Advanced HARPage¶

HarPage includes a lot of helpful properties, but they are all easily produced using the public methods of HarParser and HarPage:

import json
from haralyzer import HarPage

with open('har_data.har', 'r') as f:
    har_page = HarPage('page_3', har_data=json.loads(f.read()))

### ACCESSING FILES ###

# You can get a JSON representation of all assets using HarPage.entries #
for entry in har_page.entries:
    if entry['startedDateTime'] == 'whatever I expect':
        ... do stuff ...

# It also has methods for filtering assets #
# Get a collection of entries that were images in the 2XX status code range #
entries = har_page.filter_entries(content_type='image.*', status_code='2.*')
# This method can filter by:
# * content_type ('application/json' for example)
# * status_code ('200' for example)
# * request_type ('GET' for example)
# * http_version ('HTTP/1.1' for example)
# * load_time__gt (Takes an int representing load time in milliseconds.
#   Entries with a load time greater than this will be included in the
#   results.)
# Parameters that accept a string use a regex by default, but you can also force a literal string match by passing regex=False

# Get the size of the collection we just made #
collection_size = har_page.get_total_size(entries)

# We can also access files by type with a property #
for js_file in har_page.js_files:
    ... do stuff ....

### GETTING LOAD TIMES ###

# Get the BROWSER load time for all images in the 2XX status code range #
load_time = har_page.get_load_time(content_type='image.*', status_code='2.*')

# Get the TOTAL load time for all images in the 2XX status code range #
load_time = har_page.get_load_time(content_type='image.*', status_code='2.*', asynchronous=False)

All of the HarPage methods above leverage stuff from the HarParser, some of which can be useful for more complex operations.

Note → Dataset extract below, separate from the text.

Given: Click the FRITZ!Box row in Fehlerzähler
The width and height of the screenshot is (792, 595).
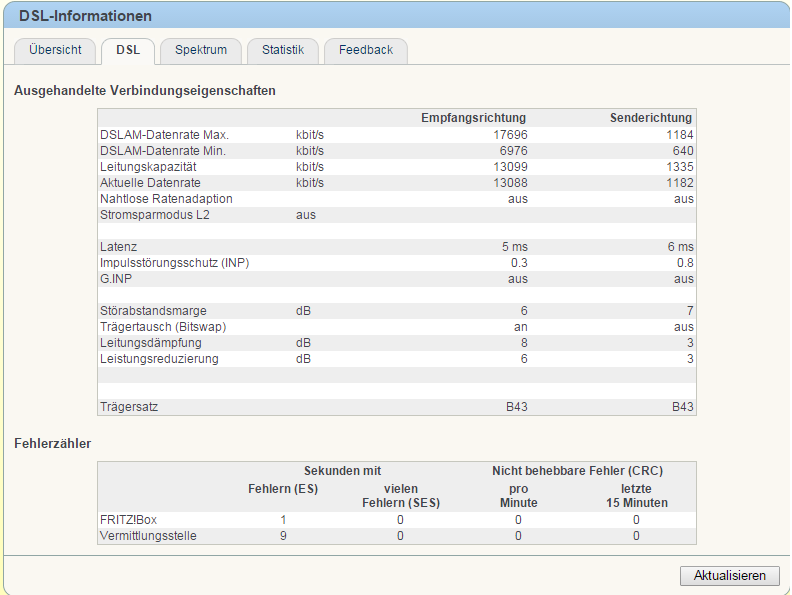Looking at the screenshot, I should coord(397,520).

They either operate on a single entry (from a HarPage) or a list of entries:

import json
from haralyzer import HarParser

with open('har_data.har', 'r') as f:
    har_parser = HarParser(json.loads(f.read()))

for page in har_parser.pages:
    for entry in page.entries:
        ### MATCH HEADERS ###
        if har_parser.match_headers(entry, 'Content-Type', 'image.*'):
            print 'This would appear to be an image'
        ### MATCH REQUEST TYPE ###
        if har_parser.match_request_type(entry, 'GET'):
            print 'This is a GET request'
        ### MATCH STATUS CODE ###
        if har_parser.match_status_code(entry, '2.*'):
            print 'Looks like all is well in the world'